Return to Answer

added 76 characters in body

edited Jun 9, 2023 at 19:23

5.3k
2
18
39

I'm quoting the relevant part in the left column of page 4 (above equation (8)) in the paper you mentioned to give context:

If we let $w_{l−1}$ have a symmetric distribution around zero and $b_{l−1} = 0$, then $y_{l−1}$ has zero mean and has a symmetric distribution around zero. This leads to $E[x_l^2] = \frac{1}{2}\text{Var}[y_{l-1}]$ when $f$ is ReLU.

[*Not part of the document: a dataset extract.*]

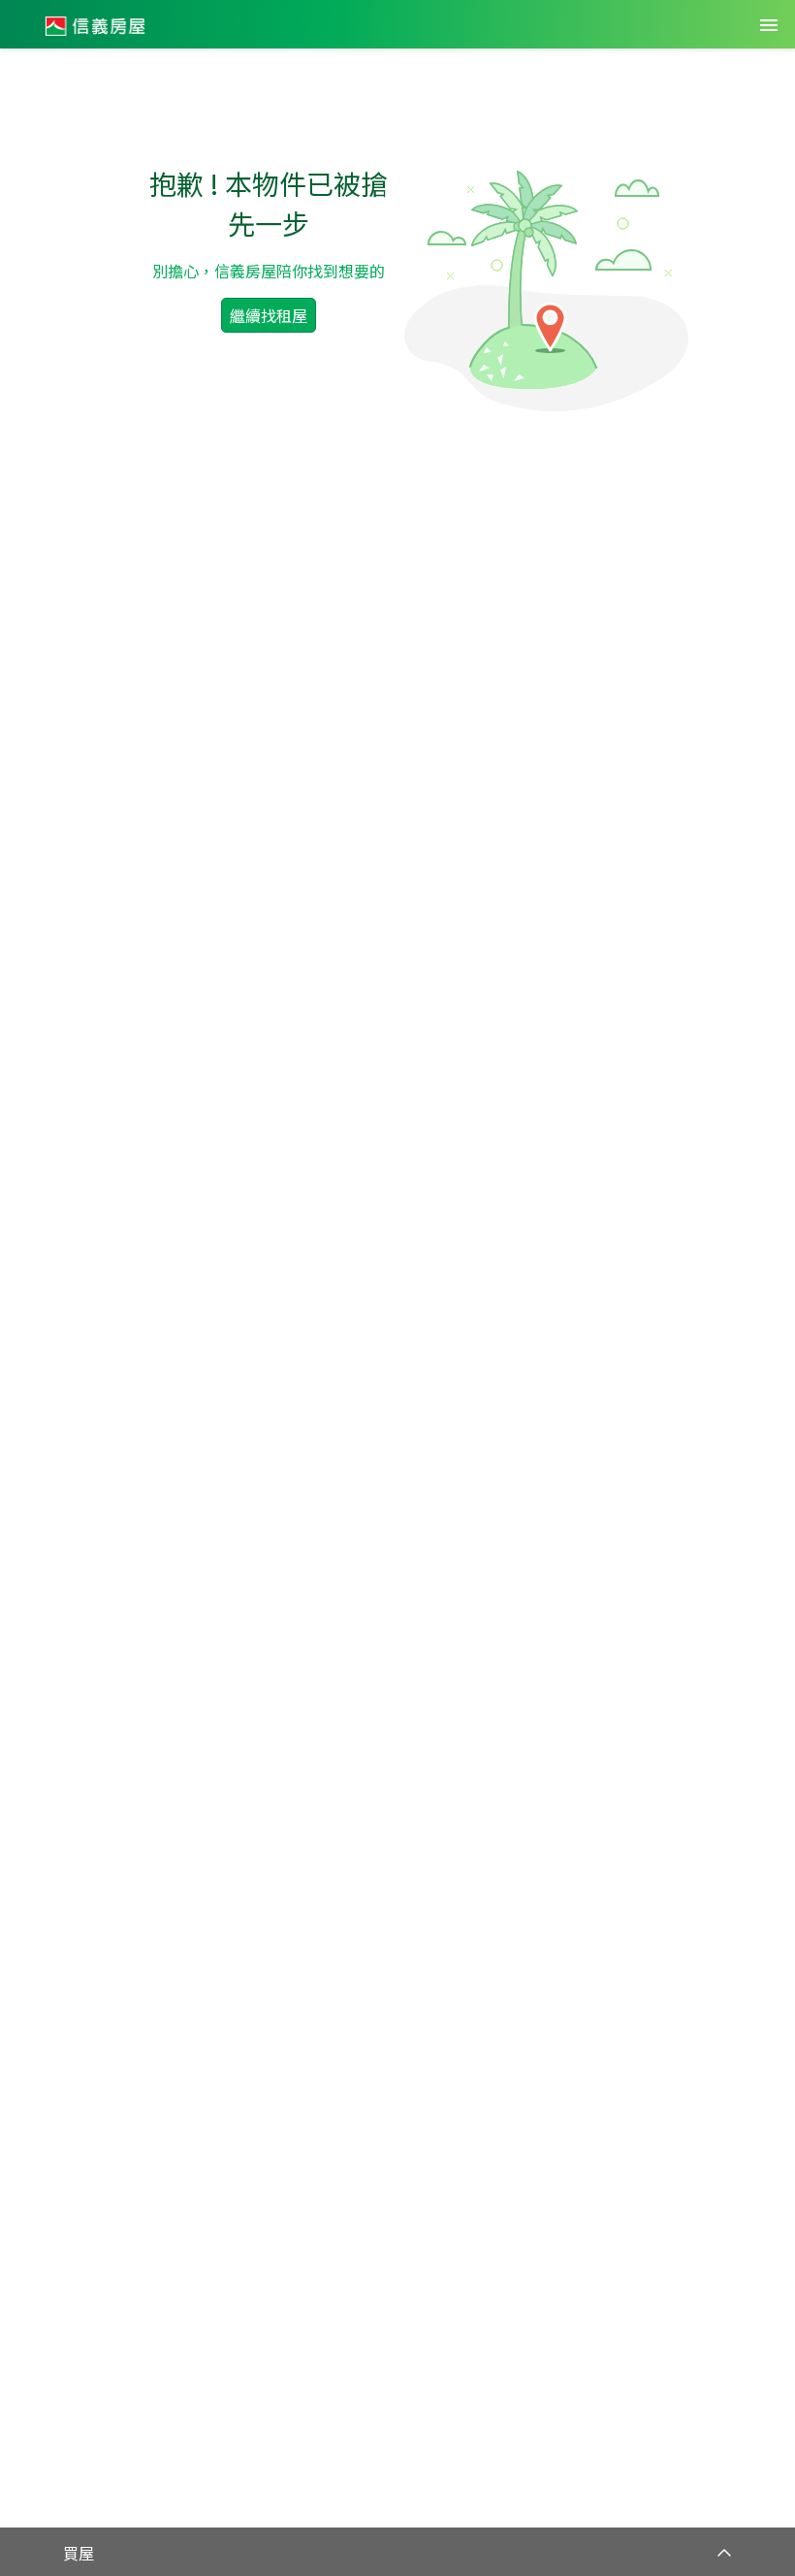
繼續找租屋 (268, 315)
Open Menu (769, 25)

We are also given that $x_l = \max(0,y_{l-1})$. We can then use the law of total expectation to proceed as follows: \begin{align} E[x_l^2] &= p(y_{l-1} \geq 0)E[x_l^2 \mid y_{l-1} \geq 0] + p(y_{l-1} < 0) E[x_l^2 \mid y_{l-1} < 0] \end{align} However, when $y_{l-1} < 0$, $x_l = \max(0,y_{l-1}) = 0$, and so $E[x_l^2 \mid y_{l-1} < 0] = 0$. Therefore, \begin{align} E[x_l^2] &= p(y_{l-1} \geq 0)E[x_l^2 \mid y_{l-1} \geq 0] \end{align} Because $y_{l-1}$ has a symmetric distribution around zero, then $p(y_{l-1} \geq 0) = \frac{1}{2}$. So, \begin{align} E[x_l^2] &= \frac{1}{2}E[x_l^2 \mid y_{l-1} \geq 0] \end{align} Moreover, we have that \begin{align} E[x_l^2 \mid y_{l-1} \geq 0] &= E[(\max(0,y_{l-1}))^2 \mid y_{l-1} \geq 0] \\ &= E[y_{l-1}^2 \mid y_{l-1} \geq 0] \end{align} Because $y_{l-1}^2 \geq 0$ for every $y_{l-1} \in \mathbb R$, then we do not gain any new information about $y_{l-1}^2$ by learning that $y_{l-1} \geq 0$. This implies that $y_{l-1}^2$ is independent of the event $y_{l-1} \geq 0$. Therefore, \begin{align} E[x_l^2 \mid y_{l-1} \geq 0] &= E[y_{l-1}^2 \mid y_{l-1} \geq 0] \\ &= E[y_{l-1}^2] \end{align} Finally, because $y_{l-1}$ has zero mean, then $E[y_{l-1}^2] = \text{Var}(y_{l-1})$, and so $E[x_l^2] = \frac{1}{2}\text{Var}[y_{l-1}]$.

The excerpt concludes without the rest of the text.